La rebelión se extendió rápidamente por el Cibao, en pocas semanas, los restauradores sitiaron Santiago y establecieron un gobierno provisional en esa ciudad. La guerra, sin embargo, estuvo lejos de ser fácil.
España contaba con soldados profesionales, armas superiores y refuerzos procedentes de Cuba, Puerto Rico y la península. Los restauradores, en cambio, dependían principalmente del conocimiento del terreno, la movilidad de pequeñas unidades y el respaldo de la población rural.
Esa diferencia dio a la contienda un carácter particular: más que grandes batallas convencionales, predominó una guerra irregular en la que los combatientes dominicanos golpeaban, se dispersaban y volvían a atacar.
También resultaron determinantes las enfermedades tropicales, las dificultades de abastecimiento y el elevado costo económico que la campaña representaba para España, una lucha popular, no una hazaña individual
La narración tradicional suele concentrarse en los grandes generales, pero la Restauración fue esencialmente una movilización popular.
Campesinos, comerciantes, artesanos, pequeños propietarios y habitantes de comunidades fronterizas participaron en la resistencia.
Muchas mujeres actuaron como mensajeras, enfermeras, proveedoras de alimentos, colaboradoras y enlaces de las fuerzas restauradoras.
Sin esa red social, los ejércitos dominicanos difícilmente habrían podido sostener una guerra prolongada contra una potencia colonial.

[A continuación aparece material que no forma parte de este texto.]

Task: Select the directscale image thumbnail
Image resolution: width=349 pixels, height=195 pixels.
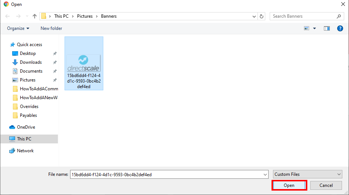Action: 84,63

La Restauración tampoco fue un proceso políticamente perfecto. Dentro del movimiento existieron disputas, rivalidades regionales, cambios de mando y enfrentamientos por el poder. Algunos de sus protagonistas tomaron decisiones cuestionables y la inestabilidad continuó después de la victoria. Pero esas contradicciones no disminuyen la dimensión histórica de la lucha: sectores muy distintos coincidieron en que la República debía existir y gobernarse a sí misma.
El costo humano, militar y económico de la guerra terminó haciendo insostenible la ocupación. El 3 de marzo de 1865, la reina Isabel II firmó el decreto que anulaba la anexión. Las últimas tropas españolas abandonaron el territorio dominicano en julio de ese mismo año.
La República fue restaurada.
La victoria tuvo una repercusión que trascendió las fronteras nacionales, demostró que una nación pequeña, pobre y con recursos limitados podía enfrentar a una potencia colonial mediante una resistencia sostenida, también confirmó que la dominicanidad no había sido una construcción temporal surgida en 1844. Existía ya una voluntad colectiva de permanecer como Estado independiente.
La Constitución dominicana reconoce el 16 de agosto como fecha de fiesta nacional, junto con el 27 de febrero, no es una coincidencia: ambas conmemoraciones representan momentos inseparables de un mismo proceso histórico.
El 27 de febrero creó la República, el 16 de agosto demostró que el pueblo estaba dispuesto a recuperarla después de haberla perdido.
Celebrar la Restauración exige recordar sus nombres, comprender sus causas y asumir su lección principal: ninguna nación conserva su independencia únicamente porque la proclamó alguna vez. La soberanía debe defenderse, reconstruirse y legitimarse en cada generación.